Aquella anchura de horizonte, aquel despeje de campos despiezados a sus anchas, daba a los ojos hondura y respiro al ánimo. La albarda del cielo caía en campana sobre el terreno sin lindes. Los suaves toques blancos de los pueblos lejanos flotaban como trasgos alegres y mañaneros sobre el lejano ribete del horizonte. Estaban próximos al pantano de Peñarroya y al castillo del mismo nombre. Castillo que, como en el de San Servando, nunca pasó nada digno de crónica. Plinto saludó con la mano a unos guardias civiles que estaban en la puerta de un barracón.

Revinaba Plinio que las tierras nuevas, las mieses en sazón y los verdes viñedos otra vez logrados en aquella mañana, desmentían la historia de los hombres que fueron. Todo parecía como recién nacido. Aquella vieja geografía acababa de ser creada tras el mantillo purgativo de la noche. Las fábulas de sufrimientos y trabajos, de huesos enterrados y muías enloquecidas, de ruinas y fornicaciones, de explotadores y explotados las despejó la noche y el recambio de la naturaleza que es la primavera. Otra vez aparecía la mesa llana con mantel nuevo. Limpia la cristalera del. cielo y zumosa la tierra. Los verdes jóvenes de la pampanería nada sabían de la vida que fue. Y aquellas mieses que quebraba la hoz o la maquinaria, eran símbolos de un morir repetido que la naturaleza no se paraba a considerar.

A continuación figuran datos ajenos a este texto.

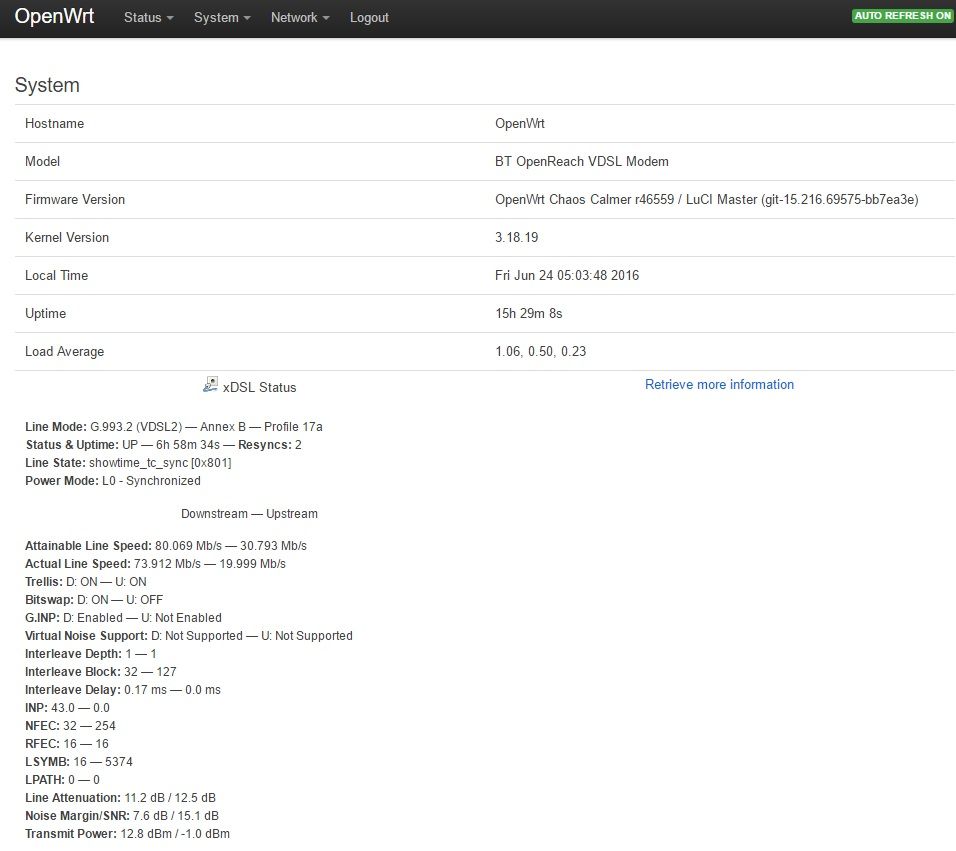Click the Local Time value
956x851 pixels.
567,276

El río siempre mozo y remozado, entre los álamos y chopos remecidos, pasaba ignorante de las viejas aceñas que se despatarraban desde siglos sobre él y de los batanes que calló la máquina. Eran algo ajeno que puenteó sobre él por pura anécdota de un tiempo.

Tampoco se resentía el melindre Guadiana de los regantes y pantanos. Todo lo venció y vencería su porfía.

Las viejas y suculentas historias quijotiles fueron las únicas letras que no se tragó el paisaje en su renacencia de cada día y de cada primavera. Porque las letras bien hechas viven más que las gestas verdaderas de los hombres con huesos mortales.

Plinio sentía como si por vez primera transitara por aquellos parajes tan queridos, por aquellas hazas volteadas durante siglos con los brazos de tantos de los suyos. La naturaleza respira muy por encima de los hombres, de las bestias y de las máquinas. Trabaja con esquemas tan alzados que el bulto de lo humano y sus cosas carece de poder.

Los hombres de un mismo pueblo – pensaba Plinio – son un manojo de cuerpos enredados por los cables de tantas muertes, de todas las muertes e historias comunes… Vidas e historias que se engulle la naturaleza cada primavera. Somos chinches inoperantes luchando con este imperio del cielo, con esta repisa de la tierra, que todo lo asimila y sobre todo triunfa en cada alborada.